Objectif 1
D'après l'extrait sur la copropriété du Petit-Bard, pourquoi Jacques Raymond jugeait-il la scission difficile à mener ? Répondez en une à trois phrases.
Objectif 2
Dans l'extrait sur la copropriété du Petit-Bard, de combien de mois le mandat d'administrateur judiciaire de Jacques Raymond a-t-il été prolongé ?
Objectif 3
Prolongez l'extrait sur la copropriété du Petit-Bard à partir de sa dernière phrase.

Extrait de texte
• • • • •

2,3 M€ . C’est le montant des dettes de la copropriété du Petit-Bard quand Jacques Raymond est nommé administrateur judiciaire. On est en décembre 2001. Dans la mission que lui confie le président du tribunal de grande instance, il y a, entre autres, la scission de la copropriété. Une des plus grosses de France. Car même si cette opération ne devait pas tout résoudre, elle aurait permis une gestion plus aisée des 800 logements. Mais à ce jour, elle n’est toujours pas effective.
Car pour Jacques Raymond, c’est une opération difficile. Ainsi, le 7 juin, l’administrateur judiciaire nous déclarait : « Organiser une scission déconnectée du projet de plan de sauvegarde [voir page suivante], c’était un peu une vue de l’esprit. » Et d’invoquer une nécessaire réflexion d’urbanisme beaucoup plus globale du fait de la réhabilitation à venir.
Rebondissement : le 18 juin, Jacques Raymond nous apprend que son mandat d’administrateur judiciaire vient d’être prolongé de 4 mois avec pour objectif la scission en 8 copropriétés et qu’il a pu « déconnecter la scission, du plan de sauvegarde ». Sans fournir plus de détails. Les locataires et les petits propriétaires occupants se réjouiront sûrement de cette évolution. Qui arrive bien tard quand on connaît leurs conditions de vie.

• • • • •

Lignes fournies
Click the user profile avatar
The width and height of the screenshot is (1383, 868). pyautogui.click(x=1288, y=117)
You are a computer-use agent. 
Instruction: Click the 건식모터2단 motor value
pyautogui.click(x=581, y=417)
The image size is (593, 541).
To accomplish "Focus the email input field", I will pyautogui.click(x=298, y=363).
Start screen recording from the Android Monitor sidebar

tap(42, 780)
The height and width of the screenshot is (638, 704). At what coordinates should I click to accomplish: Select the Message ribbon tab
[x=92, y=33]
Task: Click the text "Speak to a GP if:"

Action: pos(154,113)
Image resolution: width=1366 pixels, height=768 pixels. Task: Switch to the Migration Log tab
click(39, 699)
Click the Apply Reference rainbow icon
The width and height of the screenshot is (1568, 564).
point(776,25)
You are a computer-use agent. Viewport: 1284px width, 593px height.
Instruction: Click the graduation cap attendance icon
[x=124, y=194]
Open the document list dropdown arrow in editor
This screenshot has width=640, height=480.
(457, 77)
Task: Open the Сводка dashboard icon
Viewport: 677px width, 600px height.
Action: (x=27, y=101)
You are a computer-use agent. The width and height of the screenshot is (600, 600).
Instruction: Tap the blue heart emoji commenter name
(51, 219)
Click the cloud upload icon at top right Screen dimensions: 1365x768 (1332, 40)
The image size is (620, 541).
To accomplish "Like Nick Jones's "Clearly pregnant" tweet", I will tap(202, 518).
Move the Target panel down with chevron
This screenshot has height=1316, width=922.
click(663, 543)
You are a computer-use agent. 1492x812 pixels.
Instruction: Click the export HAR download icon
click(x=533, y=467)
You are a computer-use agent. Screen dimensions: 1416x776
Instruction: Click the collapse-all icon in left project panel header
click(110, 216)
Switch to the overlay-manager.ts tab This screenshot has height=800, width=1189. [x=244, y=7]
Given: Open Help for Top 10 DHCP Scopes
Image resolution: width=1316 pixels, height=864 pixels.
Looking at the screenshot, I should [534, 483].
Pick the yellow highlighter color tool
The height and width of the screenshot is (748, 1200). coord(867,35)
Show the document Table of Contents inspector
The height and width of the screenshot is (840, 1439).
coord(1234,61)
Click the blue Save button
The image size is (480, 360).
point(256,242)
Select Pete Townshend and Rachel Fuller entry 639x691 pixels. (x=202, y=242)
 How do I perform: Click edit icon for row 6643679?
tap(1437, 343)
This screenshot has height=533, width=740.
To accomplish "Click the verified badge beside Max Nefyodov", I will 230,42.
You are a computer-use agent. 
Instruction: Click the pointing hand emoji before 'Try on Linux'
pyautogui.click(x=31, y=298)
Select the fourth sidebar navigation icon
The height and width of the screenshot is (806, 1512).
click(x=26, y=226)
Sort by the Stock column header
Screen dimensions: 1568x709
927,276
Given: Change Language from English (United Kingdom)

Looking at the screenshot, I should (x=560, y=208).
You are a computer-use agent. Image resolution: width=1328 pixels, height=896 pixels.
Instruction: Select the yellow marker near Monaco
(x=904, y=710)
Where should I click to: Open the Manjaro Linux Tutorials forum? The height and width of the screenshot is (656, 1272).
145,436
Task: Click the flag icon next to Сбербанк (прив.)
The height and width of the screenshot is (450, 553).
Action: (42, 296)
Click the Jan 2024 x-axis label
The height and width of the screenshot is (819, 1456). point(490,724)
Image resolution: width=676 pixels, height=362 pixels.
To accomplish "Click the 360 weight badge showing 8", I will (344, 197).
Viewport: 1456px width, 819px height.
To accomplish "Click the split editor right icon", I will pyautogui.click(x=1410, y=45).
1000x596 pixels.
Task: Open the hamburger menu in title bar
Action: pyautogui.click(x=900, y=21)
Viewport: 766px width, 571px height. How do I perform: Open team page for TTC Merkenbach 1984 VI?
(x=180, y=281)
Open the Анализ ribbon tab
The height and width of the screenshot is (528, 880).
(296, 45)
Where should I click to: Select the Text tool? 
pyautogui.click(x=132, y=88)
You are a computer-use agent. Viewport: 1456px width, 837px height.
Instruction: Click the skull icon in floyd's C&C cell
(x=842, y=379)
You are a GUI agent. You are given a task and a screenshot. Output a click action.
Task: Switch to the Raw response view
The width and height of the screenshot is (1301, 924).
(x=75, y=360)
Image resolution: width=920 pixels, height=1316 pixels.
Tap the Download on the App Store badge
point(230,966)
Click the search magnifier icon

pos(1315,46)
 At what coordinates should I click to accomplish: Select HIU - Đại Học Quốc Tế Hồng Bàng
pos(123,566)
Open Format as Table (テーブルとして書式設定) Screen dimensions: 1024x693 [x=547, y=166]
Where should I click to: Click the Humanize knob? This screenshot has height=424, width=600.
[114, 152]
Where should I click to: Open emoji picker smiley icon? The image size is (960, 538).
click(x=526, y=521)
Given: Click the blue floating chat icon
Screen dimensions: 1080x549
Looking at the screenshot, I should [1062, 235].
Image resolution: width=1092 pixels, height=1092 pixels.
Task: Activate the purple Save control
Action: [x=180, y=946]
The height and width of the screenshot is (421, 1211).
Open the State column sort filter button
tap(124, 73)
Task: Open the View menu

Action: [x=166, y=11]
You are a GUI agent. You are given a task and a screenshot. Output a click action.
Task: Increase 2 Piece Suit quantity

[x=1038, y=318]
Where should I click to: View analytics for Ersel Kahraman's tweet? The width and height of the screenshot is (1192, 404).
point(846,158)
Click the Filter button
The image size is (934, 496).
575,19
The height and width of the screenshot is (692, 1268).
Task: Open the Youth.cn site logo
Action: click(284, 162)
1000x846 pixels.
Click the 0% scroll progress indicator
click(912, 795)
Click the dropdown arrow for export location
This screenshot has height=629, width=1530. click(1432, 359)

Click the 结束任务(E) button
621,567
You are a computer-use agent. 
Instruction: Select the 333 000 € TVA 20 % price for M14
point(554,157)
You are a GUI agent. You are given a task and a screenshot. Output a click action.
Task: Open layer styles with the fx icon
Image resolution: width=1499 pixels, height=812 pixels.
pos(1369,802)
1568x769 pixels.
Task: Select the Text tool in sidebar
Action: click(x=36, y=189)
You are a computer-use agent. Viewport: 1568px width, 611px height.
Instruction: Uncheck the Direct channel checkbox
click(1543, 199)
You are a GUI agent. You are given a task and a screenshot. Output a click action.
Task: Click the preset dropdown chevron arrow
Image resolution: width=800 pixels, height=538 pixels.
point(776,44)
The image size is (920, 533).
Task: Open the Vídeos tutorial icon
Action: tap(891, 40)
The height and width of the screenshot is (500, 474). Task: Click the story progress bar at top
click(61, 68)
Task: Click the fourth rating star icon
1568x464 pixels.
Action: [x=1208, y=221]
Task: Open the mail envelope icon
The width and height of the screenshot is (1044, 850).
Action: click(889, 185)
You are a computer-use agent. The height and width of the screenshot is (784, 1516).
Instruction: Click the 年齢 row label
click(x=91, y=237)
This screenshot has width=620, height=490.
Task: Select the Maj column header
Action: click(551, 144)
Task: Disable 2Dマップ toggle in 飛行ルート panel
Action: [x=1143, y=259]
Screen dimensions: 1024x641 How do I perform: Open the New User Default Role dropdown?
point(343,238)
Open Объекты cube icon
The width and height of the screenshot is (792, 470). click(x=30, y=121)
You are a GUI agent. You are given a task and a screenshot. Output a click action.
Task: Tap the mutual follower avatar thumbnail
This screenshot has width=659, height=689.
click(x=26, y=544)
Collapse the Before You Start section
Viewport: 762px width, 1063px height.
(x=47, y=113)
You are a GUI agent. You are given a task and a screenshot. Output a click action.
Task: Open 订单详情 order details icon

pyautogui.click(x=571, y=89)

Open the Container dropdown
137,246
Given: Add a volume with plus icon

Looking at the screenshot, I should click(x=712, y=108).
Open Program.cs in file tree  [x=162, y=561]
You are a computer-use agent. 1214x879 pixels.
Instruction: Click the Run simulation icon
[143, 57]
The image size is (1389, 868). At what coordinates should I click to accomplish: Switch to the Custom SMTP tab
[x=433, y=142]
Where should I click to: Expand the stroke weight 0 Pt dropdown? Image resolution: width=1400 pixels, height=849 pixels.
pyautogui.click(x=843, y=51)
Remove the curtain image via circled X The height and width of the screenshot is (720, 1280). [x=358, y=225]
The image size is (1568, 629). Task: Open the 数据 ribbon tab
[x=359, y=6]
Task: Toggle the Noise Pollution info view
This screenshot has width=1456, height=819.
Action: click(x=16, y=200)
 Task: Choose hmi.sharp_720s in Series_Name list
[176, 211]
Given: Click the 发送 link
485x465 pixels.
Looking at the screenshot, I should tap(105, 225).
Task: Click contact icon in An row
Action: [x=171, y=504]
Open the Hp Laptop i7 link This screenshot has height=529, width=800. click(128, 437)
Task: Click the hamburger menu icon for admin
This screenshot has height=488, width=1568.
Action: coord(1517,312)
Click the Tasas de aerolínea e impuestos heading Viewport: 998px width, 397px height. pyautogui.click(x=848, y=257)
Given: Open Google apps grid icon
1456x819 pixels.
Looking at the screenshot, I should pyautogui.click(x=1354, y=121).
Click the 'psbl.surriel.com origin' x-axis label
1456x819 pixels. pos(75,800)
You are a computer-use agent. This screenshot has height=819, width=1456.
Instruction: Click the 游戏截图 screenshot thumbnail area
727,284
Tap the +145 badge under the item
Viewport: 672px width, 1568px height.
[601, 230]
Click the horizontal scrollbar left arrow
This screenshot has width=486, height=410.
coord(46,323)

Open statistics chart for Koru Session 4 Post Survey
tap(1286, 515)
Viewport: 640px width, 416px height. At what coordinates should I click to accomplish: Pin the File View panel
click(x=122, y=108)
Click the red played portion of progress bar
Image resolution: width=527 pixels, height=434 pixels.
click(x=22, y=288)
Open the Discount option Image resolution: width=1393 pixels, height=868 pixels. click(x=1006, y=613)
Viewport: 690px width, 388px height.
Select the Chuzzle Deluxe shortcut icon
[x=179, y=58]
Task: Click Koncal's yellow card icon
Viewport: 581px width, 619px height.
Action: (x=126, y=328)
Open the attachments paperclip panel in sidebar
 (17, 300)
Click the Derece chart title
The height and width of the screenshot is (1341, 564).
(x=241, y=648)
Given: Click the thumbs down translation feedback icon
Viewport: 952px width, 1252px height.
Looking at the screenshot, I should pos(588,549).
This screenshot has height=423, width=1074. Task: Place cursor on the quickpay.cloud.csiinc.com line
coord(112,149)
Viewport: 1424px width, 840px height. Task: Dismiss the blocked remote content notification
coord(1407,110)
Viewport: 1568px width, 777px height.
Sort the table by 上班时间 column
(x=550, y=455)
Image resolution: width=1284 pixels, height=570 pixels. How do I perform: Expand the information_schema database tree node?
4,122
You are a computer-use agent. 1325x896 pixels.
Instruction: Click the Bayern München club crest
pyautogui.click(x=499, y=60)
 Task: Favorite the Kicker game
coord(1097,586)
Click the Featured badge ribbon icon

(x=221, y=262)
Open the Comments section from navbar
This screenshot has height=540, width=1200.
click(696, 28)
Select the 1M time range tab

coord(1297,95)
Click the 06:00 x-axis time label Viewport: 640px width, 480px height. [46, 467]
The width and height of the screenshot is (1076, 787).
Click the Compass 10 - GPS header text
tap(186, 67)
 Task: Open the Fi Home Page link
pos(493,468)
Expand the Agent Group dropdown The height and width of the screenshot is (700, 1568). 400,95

• • • • •

Réponse 1
Pour lui, organiser une scission déconnectée du projet de plan de sauvegarde était « un peu une vue de l'esprit ». Il invoquait la nécessité d'une réflexion d'urbanisme beaucoup plus globale, en raison de la réhabilitation à venir.

Réponse 2
Son mandat a été prolongé de 4 mois.

Réponse 3
 

                                                                                                                           

Mauvais payeurs

Même si les dettes de la copropriété ont été ramenées par Jacques Raymond, l'administrateur judiciaire, de 2,3 M€ en 2001à 700 000 € en 2005, beaucoup de propriétaires doivent encore de l'argent et ce, en raison de charges non versées. Le montant total des créances s'élèvent encore aujourd'hui à 1,5 M€ (contre 2,4 M€ en 2001) avec un record à 100 000 € pour un gros propriétaire montpelliérain. Si tous les débiteurs réglaient ce qu’ils doivent, Jacques Raymond disposerait d’environ 800 000 € (1,5 M€ - 700 000 €) à redistribuer aux copropriétaires.« Une vue de l’esprit » selon l’administrateur judiciaire.

 

 

 Un mystérieux sinistre

C’était le 13 juin 2004. Un habitant de la cité du Petit-Bard était retrouvé mort asphyxié, suite à l’incendie d’une cage d’escalier. Une enquête de police a été menée et après plusieurs mois, elle a débouché sur un non-lieu.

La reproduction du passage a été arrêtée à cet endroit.